La politique de développement, qui est devenue un slogan pour la plupart des politiciens sénégalais, a été théorisée par moi-même dans les années 2000, pour une solution définitive des problèmes de nos terroirs. Il faut cependant, noter que nous sommes les seuls à l’appliquer au vrai sens du terme sans demi-mesure.
Notre vision, nous est propre. Cependant, nous sommes contents d’entendre que maintenant au Sénégal, d’énormes sont les personnes, qui nous imitent sans gêne cette démarche; pourvu que cela soit productive pour notre peuple.
Selon notre démarche, l’éduction et la formation sont à la base de tout processus de développement. Cependant, quand on évoque ces notions, automatiquement, nos pensées vont vers les enfants et les jeunes. Ce qui est normal, mais le besoin est aussi, au niveau des adultes notamment les femmes de ménages. C’est pourquoi, nous appuyons de par nos propres moyens les écoles, en leur dotant de matériel didactique, les femmes et les jeunes par de formations métiers, et les étudiants en leur offrant des bourses scolaires.
Nous et les autres :
Les partis au pouvoir : je les appelle ainsi, car c’est une coalition de parti, qui est au pouvoir et non un parti. Ils se servent des biens communs, comme si c’était leurs patrimoines. Le budget est plutôt pour le fonctionnement du gouvernement, en place et lieu de réaliser des projets pour le peuple. Ceci, est valable pour ceux, qui sont au sommet de l’état. Et ceux qui sont en bas de l’échelle, se servent encore plus du peuple que les autres : Au niveau local, les maires usent du patrimoine foncier pour remplir leurs poches. Encore au plus bas de l’échelle, pire que pire, ils utilisent le nom du peuple pour demander de l’aide et ensuite le mettre dans leurs poches. C’est une honte générale pour les acteurs aux pouvoirs. Je préfère, définir un programme de développement avec un processus bien défini et mettre tous les moyens qu’il faut pour leurs mises en place. Les plus grands voleurs sont dans les gouvernements et généralement, ce sont des ministres et des PCAs. Je ne suis pas comme vous.
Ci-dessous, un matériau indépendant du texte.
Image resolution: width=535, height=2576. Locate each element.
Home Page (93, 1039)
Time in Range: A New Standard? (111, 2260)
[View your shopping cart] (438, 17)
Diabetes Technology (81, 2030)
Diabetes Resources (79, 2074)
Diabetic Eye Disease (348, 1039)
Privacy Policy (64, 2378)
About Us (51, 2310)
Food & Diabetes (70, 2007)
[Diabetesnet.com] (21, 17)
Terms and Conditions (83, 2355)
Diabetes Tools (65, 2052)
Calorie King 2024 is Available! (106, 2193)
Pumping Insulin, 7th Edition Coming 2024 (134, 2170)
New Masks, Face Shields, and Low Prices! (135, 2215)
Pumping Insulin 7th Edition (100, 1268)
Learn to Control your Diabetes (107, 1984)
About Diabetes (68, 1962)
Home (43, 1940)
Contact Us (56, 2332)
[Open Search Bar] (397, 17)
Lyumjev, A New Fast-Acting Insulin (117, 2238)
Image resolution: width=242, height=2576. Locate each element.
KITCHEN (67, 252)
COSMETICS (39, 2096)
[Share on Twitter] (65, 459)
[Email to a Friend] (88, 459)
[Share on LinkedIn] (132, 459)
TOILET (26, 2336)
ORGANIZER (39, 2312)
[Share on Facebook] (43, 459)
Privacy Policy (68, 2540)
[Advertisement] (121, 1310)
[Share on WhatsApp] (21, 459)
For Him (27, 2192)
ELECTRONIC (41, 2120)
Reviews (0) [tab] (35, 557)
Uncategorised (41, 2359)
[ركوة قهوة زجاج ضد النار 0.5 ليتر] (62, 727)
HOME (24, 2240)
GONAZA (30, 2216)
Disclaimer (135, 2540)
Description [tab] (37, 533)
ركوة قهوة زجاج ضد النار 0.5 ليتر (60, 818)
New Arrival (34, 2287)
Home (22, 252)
Les partis de l’opposition : pour la plupart du temps passent leur temps à critiquer l’action du gouvernement. Sans l’action ou le discours du gouvernement, ils sont dépourvus d’idées et restent inertes. Par ailleurs, leurs terrains politiques se limitent aux télévisions : quelles oppositions de luxe. Ils n’ont aucune idée, aucune initiative et la quasi-moitié d’entre eux sont des paresseux. C’est pourquoi, tout gouvernement, qui passe les snobe. Ils suffisent pour certains que le Président leur fasse un petit clin d’œil, pour qu’ils accouchent un «WAW yay bagne» (Oui en wolof, j’accepte de travaille avec toi, pour le partage du gâteau). Où, est votre idéologie, vos ambitions, votre éthique, le respect envers vos militants ? Je préfère, que nous mettons en place, un programme issue d’une profonde réflexion et tout en affriolant, la mise en œuvre de quelqu’un parmi ces projets pour démontrer nos capacités d’actions en vers le peuple avant de solliciter l’électorat. Je ne suis pas comme vous.
C’est moi et les autres, parce que, je suis dans ma ligne de conduite. Je créée mes propres ressources et je l’injecte pour aider mon peuple. Je suis digne et reste déterminer et fonce tout droit envers mon objectif.
Tels que ces mots, pour définir, que je ne suis pas comme eux. Etre politicien, ne signifie pas promettre l’impossible, ni menteur à son peuple, ni voler l’argent du contribuable. On peut être politicien et reste soi-même.
C’est la catastrophe, dans un pays où même celui qui n’a pas de certificat ni BFEM peut se prétendre être député ou Ministre de la république. Il faut une remise à niveau des responsabilités. Je propose un Sénégal avec des expertises nouvelles : la pratique à la place de la théorie. L’élection de 2019, sera un combat dur autant pour le pouvoir que l’opposition politique car un nouveau candidat sera bien dans la course.